They ask whether the model still preserves room for interpretation, reorganisation, and alternative futures — or whether it is merely extending inclination beyond ability.


Horizon Exhaustion as a Legitimate Stopping Condition

In current practice, models are often pushed past the point where their assumptions remain viable.

Divergence, instability, or extreme sensitivity are treated as problems to overcome rather than signals to heed.

A readiness-oriented approach treats horizon exhaustion as a legitimate stopping condition.

When the system cannot be meaningfully continued as construed, the appropriate response is not deeper extrapolation — it is a shift of framing.

Stopping is not failure.
It is epistemic responsibility.


Shifts of Construal, Not Finer Dynamics

Rather than endlessly refining the same model, readiness stewardship encourages:

  • re-describing the system,

  • changing the level of abstraction,

  • re-partitioning relations,

  • or redefining what counts as relevant interaction.

This mirrors good practice already present — but rarely theorised — in successful modelling communities.

The difference is that these shifts are recognised as semiotic moves, not ad hoc fixes.


What Must Be Rejected

A readiness-oriented modelling practice must explicitly reject:

  • Hidden realism
    The idea that the “true dynamics” lie just beyond current resolution.

  • Metric fetishism
    The belief that what matters most must be measurable.

  • Dynamical inevitability
    The assumption that systems unfold according to internal necessity rather than relational constraint.

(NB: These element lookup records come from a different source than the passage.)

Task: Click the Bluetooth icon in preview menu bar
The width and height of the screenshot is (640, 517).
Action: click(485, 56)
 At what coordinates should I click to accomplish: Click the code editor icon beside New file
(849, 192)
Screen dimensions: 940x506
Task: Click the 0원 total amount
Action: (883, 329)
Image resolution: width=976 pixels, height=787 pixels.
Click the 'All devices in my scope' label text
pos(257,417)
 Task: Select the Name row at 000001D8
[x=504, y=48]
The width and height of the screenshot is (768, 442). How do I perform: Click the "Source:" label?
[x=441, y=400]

These commitments quietly reintroduce metaphysics where modelling discipline should stand.


Modelling as Semiotic Practice

Seen relationally, modelling is not discovery of how systems really are.

It is a semiotic practice:
a disciplined way of cutting relational potential into intelligible form while preserving room for further meaning.

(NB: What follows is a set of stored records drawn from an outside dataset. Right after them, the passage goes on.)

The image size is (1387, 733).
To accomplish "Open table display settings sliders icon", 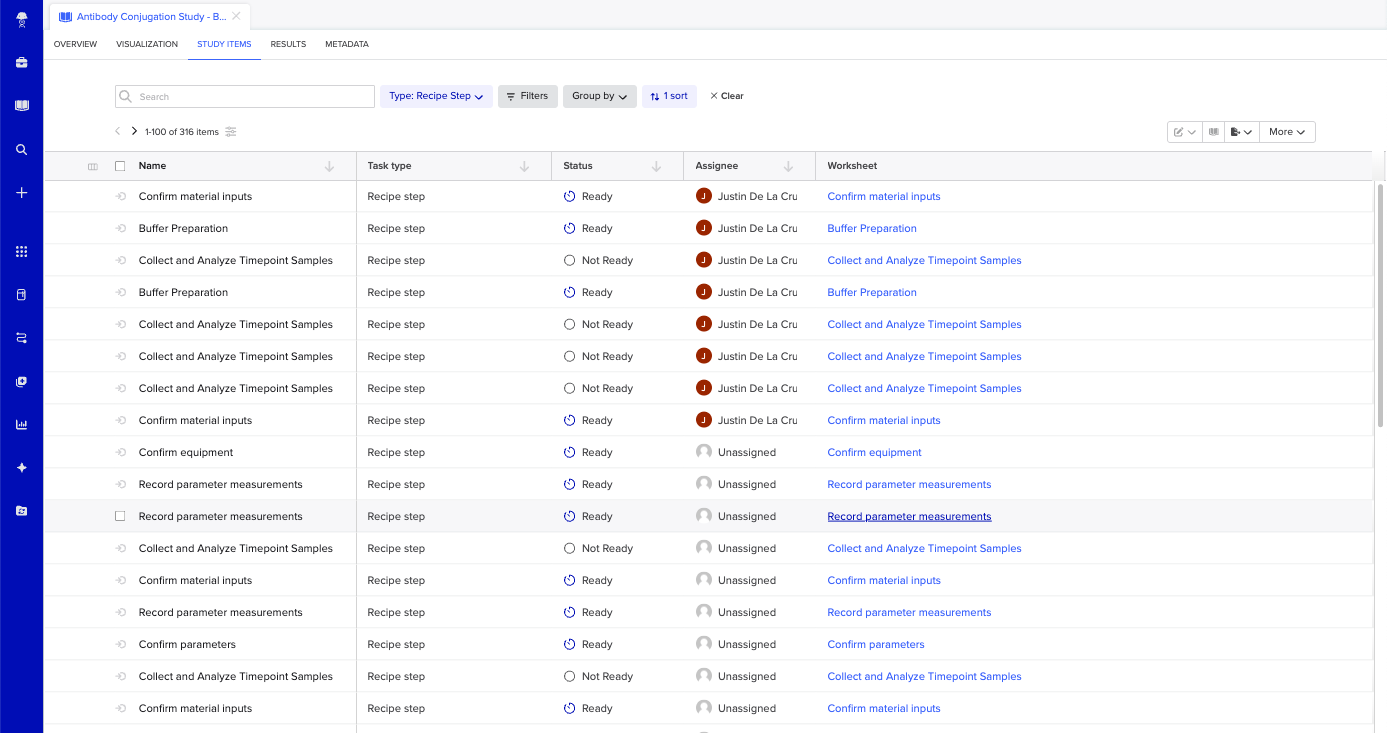I will (231, 132).
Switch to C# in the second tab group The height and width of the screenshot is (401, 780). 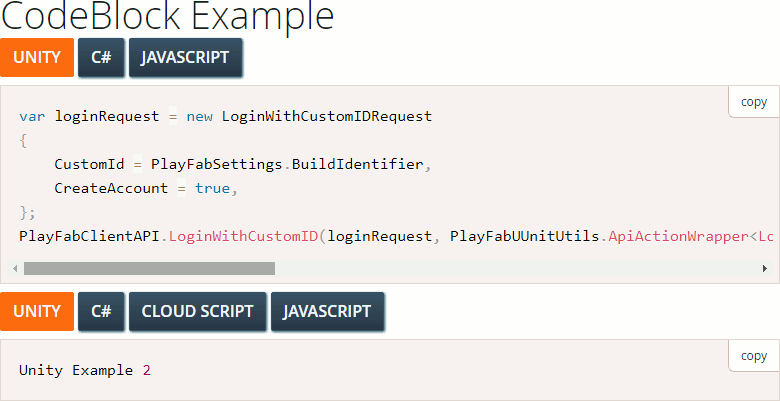(101, 311)
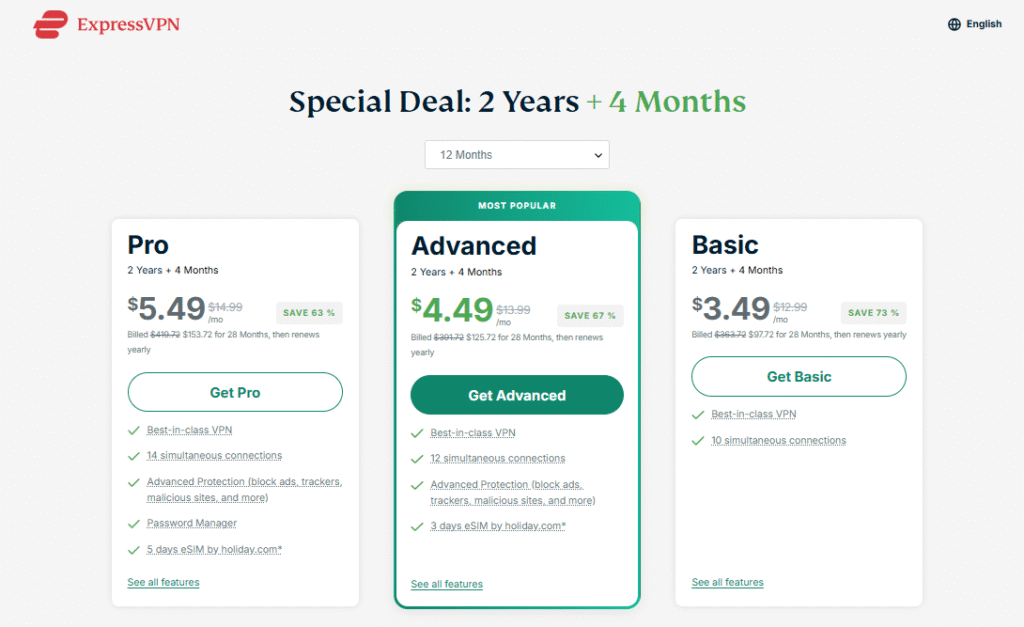This screenshot has height=627, width=1024.
Task: Click 5 days eSIM by holiday.com link
Action: [x=214, y=549]
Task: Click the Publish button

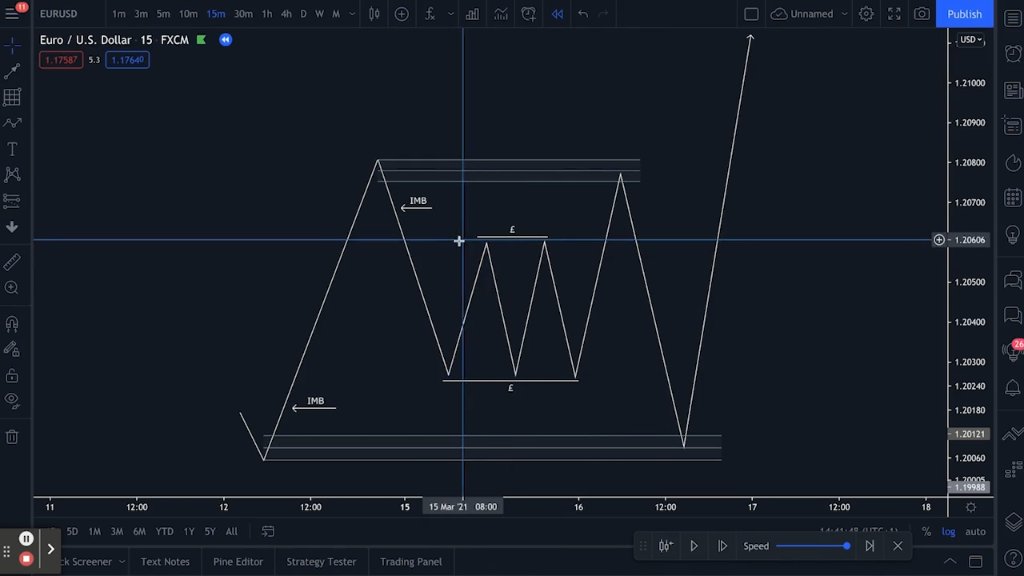Action: (x=965, y=14)
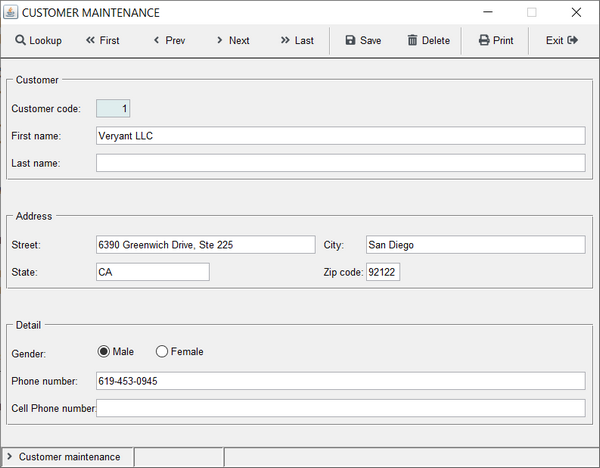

Accountable modelling acknowledges:

  • what it stabilises,

  • what it excludes,

  • and when its own readiness has been exhausted.

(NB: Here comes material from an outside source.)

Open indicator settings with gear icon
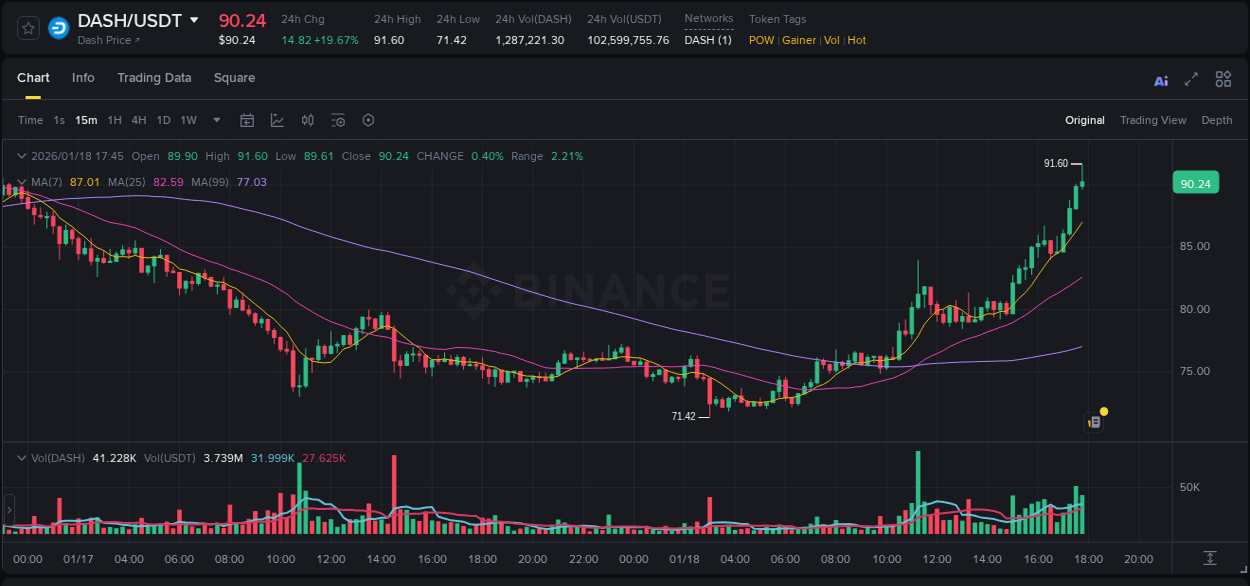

This does not weaken science.
It strengthens it.


Payoff

By treating readiness as a first-class concern, complex systems theory can become relationally responsible without losing explanatory power.

Models become tools for navigating possibility rather than engines of ontological assertion.

The gain is not humility for its own sake, but clarity about where understanding ends — and where new construals must begin.

In this light, complex systems theory finally names what it has always been tracking: not dynamics alone, but the fragile, exhaustible space in which systems can still become otherwise.